• **Source passage**
>>>>
Las Vegas Sun

April 26, 2024

Hits hit the spot for reunited Duran Duran

What: Duran Duran

When: Thursday

Where: The Joint at the Hard Rock Hotel

Rating (out of five stars): ****

Nineteen years later I finally got my Duran Duran encore.

Prior to Thursday's show at The Joint at the Hard Rock Hotel, I last saw the band way back in 1984, on its "Seven and the Ragged Tiger" tour.

I was 11 years old. And I learned my first important lesson about concert protocol the hard way.

My parents, appropriately uncomfortable with the idea of their prepubescent son and one of his friends attending the show without supervision, bought two extra tickets and chaperoned.

Strange as it might have been to sit in the fifth row with my mom and dad, my first rock concert was everything I hoped it would be. Aside from two notable omissions, that is.

When I got to school the next day, I asked another friend who caught the show why Duran Duran had skipped over two of its biggest hits, "Rio" and "Girls on Film."

He stared at me in disbelief, and responded, "They played them in the encore."

Whoops. In my parents' haste to get ahead of traffic, they had steered us out of the arena before the house lights went up.

So on Thursday, when Duran Duran's original lineup brought its reunion tour to The Joint, you can be sure I was one of the last to exit the place.

The encore wasn't quite identical to the one I missed. This time the five Brits played "The Reflex" and "Girls on Film," with "Rio" closing out the main set.

Regardless, it provided a fantastic finish to a lively two-hour show, leaving a rabid near-capacity crowd of 2,000 satiated and, in many cases, visibly exhausted.
<<<<
• **Assignment**
Answer these questions about the concert review:
(a) On which tour did the writer see Duran Duran in 1984?
(b) What song closed the main set at Thursday's show?
(c) What was the size of the crowd at Thursday's show?

[Saved data entries]
>>>>
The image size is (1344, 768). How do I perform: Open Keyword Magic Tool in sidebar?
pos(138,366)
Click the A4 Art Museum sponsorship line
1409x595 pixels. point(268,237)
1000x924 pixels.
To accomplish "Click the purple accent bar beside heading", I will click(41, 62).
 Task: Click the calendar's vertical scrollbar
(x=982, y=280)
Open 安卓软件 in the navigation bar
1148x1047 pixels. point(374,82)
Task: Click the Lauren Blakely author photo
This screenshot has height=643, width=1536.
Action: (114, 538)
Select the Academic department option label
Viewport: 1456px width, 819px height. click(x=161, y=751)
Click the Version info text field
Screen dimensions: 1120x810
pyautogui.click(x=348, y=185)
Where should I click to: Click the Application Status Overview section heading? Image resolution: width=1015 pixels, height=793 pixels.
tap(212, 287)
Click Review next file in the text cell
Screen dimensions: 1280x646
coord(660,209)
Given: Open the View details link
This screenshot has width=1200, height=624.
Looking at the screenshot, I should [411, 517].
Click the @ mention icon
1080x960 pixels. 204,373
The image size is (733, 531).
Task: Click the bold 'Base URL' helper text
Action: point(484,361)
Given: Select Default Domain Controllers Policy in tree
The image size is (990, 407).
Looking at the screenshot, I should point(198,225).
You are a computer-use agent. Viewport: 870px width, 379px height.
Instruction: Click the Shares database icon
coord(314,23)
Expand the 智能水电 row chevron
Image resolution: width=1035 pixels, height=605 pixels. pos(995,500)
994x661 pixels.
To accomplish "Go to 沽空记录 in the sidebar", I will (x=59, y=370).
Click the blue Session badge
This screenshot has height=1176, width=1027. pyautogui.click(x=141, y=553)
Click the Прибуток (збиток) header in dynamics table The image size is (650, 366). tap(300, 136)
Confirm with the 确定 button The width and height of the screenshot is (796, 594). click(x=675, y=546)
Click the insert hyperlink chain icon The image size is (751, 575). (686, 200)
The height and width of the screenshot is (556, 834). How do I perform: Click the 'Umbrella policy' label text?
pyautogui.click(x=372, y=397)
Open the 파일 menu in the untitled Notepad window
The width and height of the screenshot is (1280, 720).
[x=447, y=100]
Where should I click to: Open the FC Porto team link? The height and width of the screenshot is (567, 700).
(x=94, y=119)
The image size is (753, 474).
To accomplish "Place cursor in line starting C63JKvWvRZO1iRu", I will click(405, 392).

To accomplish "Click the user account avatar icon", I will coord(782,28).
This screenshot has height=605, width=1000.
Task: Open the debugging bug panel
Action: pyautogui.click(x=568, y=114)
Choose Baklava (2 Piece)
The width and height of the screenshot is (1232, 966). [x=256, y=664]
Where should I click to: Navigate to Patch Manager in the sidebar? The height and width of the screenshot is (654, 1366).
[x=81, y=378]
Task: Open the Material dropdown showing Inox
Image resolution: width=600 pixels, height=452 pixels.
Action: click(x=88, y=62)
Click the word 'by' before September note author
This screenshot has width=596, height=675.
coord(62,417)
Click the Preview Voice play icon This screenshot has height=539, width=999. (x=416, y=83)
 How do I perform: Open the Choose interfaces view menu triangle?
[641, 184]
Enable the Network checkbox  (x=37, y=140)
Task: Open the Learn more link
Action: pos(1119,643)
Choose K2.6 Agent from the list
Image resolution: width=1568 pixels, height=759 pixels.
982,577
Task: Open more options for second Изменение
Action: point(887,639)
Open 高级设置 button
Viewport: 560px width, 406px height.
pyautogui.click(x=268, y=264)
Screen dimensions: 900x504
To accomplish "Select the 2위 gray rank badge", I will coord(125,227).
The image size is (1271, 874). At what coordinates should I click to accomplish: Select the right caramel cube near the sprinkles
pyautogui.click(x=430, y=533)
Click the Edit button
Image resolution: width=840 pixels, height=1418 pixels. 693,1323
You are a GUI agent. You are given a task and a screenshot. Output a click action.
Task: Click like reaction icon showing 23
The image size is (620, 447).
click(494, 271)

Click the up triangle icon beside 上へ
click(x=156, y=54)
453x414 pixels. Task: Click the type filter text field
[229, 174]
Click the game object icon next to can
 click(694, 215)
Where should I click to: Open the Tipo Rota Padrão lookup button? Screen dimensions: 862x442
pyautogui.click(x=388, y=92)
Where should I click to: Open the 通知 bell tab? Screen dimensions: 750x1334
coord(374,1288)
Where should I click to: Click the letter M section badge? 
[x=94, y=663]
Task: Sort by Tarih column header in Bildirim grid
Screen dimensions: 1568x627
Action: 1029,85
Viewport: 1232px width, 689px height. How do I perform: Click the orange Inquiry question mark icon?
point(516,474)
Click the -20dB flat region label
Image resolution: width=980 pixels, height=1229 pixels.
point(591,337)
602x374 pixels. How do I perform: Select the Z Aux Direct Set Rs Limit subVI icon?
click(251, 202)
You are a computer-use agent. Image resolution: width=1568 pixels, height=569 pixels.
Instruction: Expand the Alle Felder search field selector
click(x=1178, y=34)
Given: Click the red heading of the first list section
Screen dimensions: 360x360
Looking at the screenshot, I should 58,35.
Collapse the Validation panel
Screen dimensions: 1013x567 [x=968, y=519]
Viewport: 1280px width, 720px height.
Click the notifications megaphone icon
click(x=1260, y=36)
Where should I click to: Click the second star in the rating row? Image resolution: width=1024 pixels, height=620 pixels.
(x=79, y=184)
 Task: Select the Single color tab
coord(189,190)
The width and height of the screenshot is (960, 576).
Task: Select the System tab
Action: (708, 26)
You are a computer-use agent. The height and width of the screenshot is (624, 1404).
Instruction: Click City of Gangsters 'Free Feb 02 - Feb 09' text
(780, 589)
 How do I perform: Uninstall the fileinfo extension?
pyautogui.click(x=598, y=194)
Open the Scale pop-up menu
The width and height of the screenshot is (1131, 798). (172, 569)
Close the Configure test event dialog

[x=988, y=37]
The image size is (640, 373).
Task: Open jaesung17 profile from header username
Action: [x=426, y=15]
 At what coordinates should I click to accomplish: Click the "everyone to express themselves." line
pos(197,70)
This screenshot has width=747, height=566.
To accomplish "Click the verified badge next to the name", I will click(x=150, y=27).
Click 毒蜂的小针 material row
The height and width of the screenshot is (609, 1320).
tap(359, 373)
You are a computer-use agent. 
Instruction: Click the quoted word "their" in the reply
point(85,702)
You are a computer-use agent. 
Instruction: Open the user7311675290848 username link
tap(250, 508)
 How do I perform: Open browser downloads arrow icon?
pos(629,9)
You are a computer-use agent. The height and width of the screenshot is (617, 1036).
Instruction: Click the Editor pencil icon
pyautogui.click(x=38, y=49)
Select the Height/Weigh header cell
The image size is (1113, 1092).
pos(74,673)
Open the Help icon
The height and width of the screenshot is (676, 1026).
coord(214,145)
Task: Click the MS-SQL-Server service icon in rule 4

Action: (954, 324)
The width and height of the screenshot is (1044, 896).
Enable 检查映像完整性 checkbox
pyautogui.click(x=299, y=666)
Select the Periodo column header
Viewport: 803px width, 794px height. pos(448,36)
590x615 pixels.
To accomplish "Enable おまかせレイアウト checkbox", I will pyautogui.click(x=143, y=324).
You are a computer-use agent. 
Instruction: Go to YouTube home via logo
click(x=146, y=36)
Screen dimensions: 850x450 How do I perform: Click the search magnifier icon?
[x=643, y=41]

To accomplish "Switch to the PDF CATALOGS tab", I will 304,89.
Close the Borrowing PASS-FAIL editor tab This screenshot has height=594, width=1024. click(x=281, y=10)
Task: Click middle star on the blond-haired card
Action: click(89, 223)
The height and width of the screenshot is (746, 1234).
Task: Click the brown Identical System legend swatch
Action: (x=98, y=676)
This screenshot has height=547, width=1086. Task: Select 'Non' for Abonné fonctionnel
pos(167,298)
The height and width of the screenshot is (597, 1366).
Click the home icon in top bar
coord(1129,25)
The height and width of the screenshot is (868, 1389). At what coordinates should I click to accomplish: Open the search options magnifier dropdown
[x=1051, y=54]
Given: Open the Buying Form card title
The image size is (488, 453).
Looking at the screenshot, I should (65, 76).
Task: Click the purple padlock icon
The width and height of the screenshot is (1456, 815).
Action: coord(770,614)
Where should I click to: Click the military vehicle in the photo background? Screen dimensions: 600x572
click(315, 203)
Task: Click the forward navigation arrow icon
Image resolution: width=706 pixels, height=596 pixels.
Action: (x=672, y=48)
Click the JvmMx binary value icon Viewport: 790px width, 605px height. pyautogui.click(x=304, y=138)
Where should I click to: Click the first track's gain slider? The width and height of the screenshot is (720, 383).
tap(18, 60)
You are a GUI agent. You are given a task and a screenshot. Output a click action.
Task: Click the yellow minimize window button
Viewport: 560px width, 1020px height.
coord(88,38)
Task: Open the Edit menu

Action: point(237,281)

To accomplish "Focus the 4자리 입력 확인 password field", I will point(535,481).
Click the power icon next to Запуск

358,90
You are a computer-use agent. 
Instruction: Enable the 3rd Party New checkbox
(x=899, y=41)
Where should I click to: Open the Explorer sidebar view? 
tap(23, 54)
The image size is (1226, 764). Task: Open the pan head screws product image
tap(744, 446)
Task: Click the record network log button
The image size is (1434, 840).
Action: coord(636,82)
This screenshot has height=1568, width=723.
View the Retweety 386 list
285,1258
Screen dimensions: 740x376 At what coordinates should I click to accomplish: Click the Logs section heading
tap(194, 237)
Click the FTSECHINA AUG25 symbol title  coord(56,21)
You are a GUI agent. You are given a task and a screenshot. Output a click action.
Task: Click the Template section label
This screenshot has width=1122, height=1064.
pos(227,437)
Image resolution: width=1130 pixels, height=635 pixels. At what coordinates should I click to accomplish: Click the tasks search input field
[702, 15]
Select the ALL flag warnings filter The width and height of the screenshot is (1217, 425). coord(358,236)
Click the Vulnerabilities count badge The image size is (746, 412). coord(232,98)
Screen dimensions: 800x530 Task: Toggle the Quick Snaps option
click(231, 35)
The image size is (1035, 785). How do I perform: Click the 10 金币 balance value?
<<<<
• **Answer section**
(a) The "Seven and the Ragged Tiger" tour.
(b) "Rio."
(c) A near-capacity crowd of 2,000.